My gut feeling is that we might want to continue to sample at a high rate and add a configurable EWMA to the achieved rate as well if we want some smoothing here. I currently do not see a nice closed form formula to express a suitable, let alone an optimal monitor_achieved_rates_interval_ms, sorry.

I wonder whether the 'without stutter' part comes from the fact that with a longer window the achieved rate likely stays higher and we do not drop down the hard as aggressively and the streams buffering absorbs the shock of the short excursions to lower rates well. The upshot likely is that you sacrifice latency under load especially if a rate drop is not just transient but stays for a longer duration, but that is speculation...

1 Like

I always so enjoy reading and thinking about your insights.

Please can you elaborate on this? I can't quite follow it.

Yes I think this is spot on. What I've been observing is that on bufferbloat the sampling of achieved rate can often result in what seems to be an artifically low bandwidth.

OK yes this makes sense to me.

How about this:

That is, keep an achieved_rates_ewma_kbps[dl/ul] based on a configurable alpha_achieved_rate, and use this instead of the achieved rate in update_shaper_rate(). And also print out the ewmas in the log lines.

What would a good alpha be?

Taking:

λ=1−2/(n+1), where λ is the ewma λ and n is the SMA number of samples

If we set n to '2' then alpha would be around 0.3? I say '2' because from my empirical testing 400ms seemed to work well for the interval. So this way I stick with 200ms, but increase the window by a factor of x2 (virtual window size of 400ms?) for making shaper rate adjustments on bufferbloat.

Actually from testing this ewma cuts both ways. On load ascent it can result in a reduced bandwidth getting chosen. Maybe this helps with smoothing over bursty traffic.
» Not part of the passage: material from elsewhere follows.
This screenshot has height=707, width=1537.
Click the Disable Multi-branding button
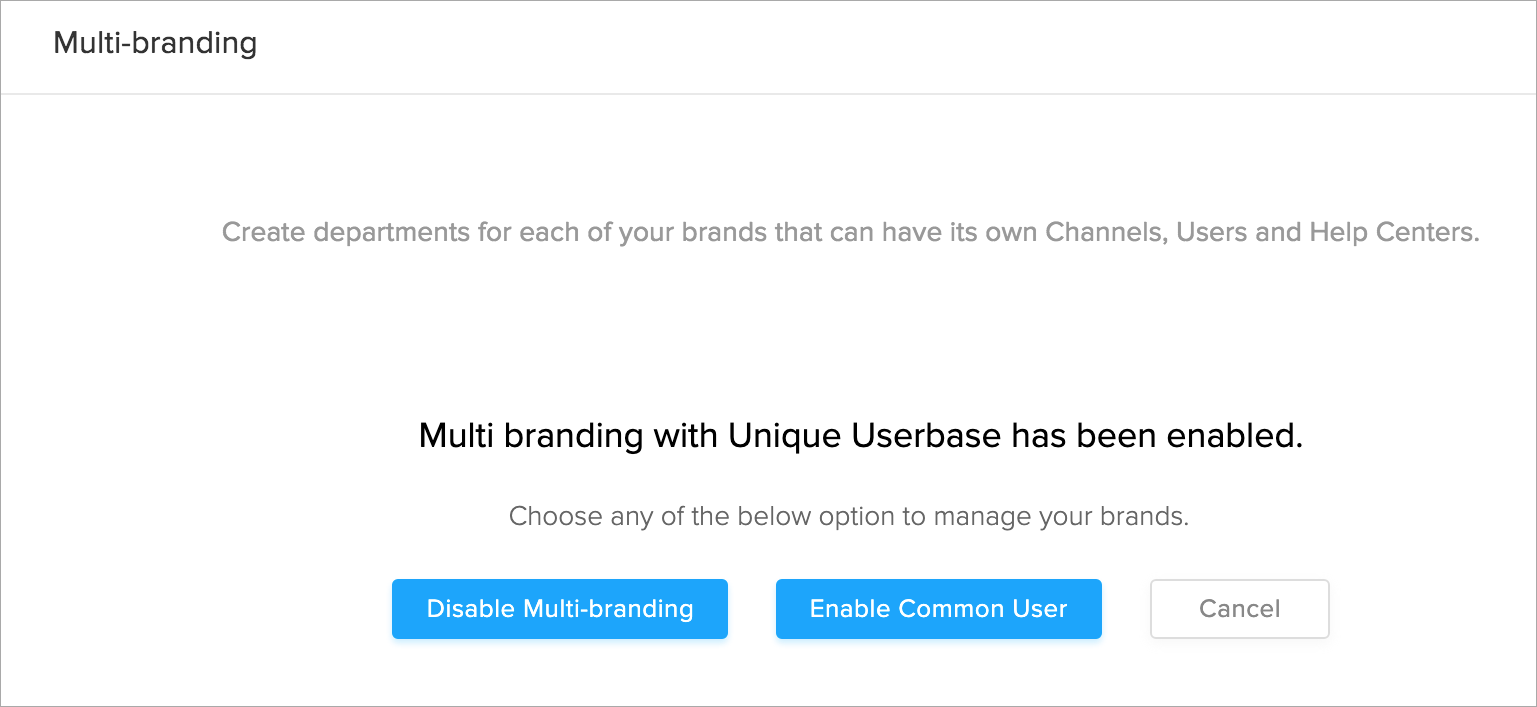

Once the sample interval is below the duration required to receive a full packet, then samples will likely 'catch' either zero or the full packet size (as packets are received as units and not bit by bit). This is part of the reason why we need some form of aggregation...
However the larger the aggregation interval (either by our sampling interval as we essentially calculate the average rate over that) or the more tuned towards padt values in an EWMA the less sensitive we become towards real rate changes... and the less conceptual sense is left in using the achieved rate as new shaper rate target...

Yes the control loop getsa more sluggish. Depending on the frquency and magnitude of bottleneck link rate that can result in smoother performance... but it also results in larger/longer-duration latency spikes when the true rate drops. I wonder whether we do not already have enough toggles to make the controller less reactive?

Also, I wonder whether there is not an experiment waiting there: running the log with the shaper setting disabled and a relative short achieved rate interval with some organic loading of the link and then look at the distribution of the achieved rates to get an idea about the 'normal' rate dynamics (obviously this only works for the download direction).

Do you think we should use two alphas or just one alpha? How about a guess for a good alpha value?

Also I just realised that the default threshold for classifying load as high (and thus for increasing the shaper rate on load) was too high - it was set as 0.75, but really 0.5 seems more appropriate. Do you agree?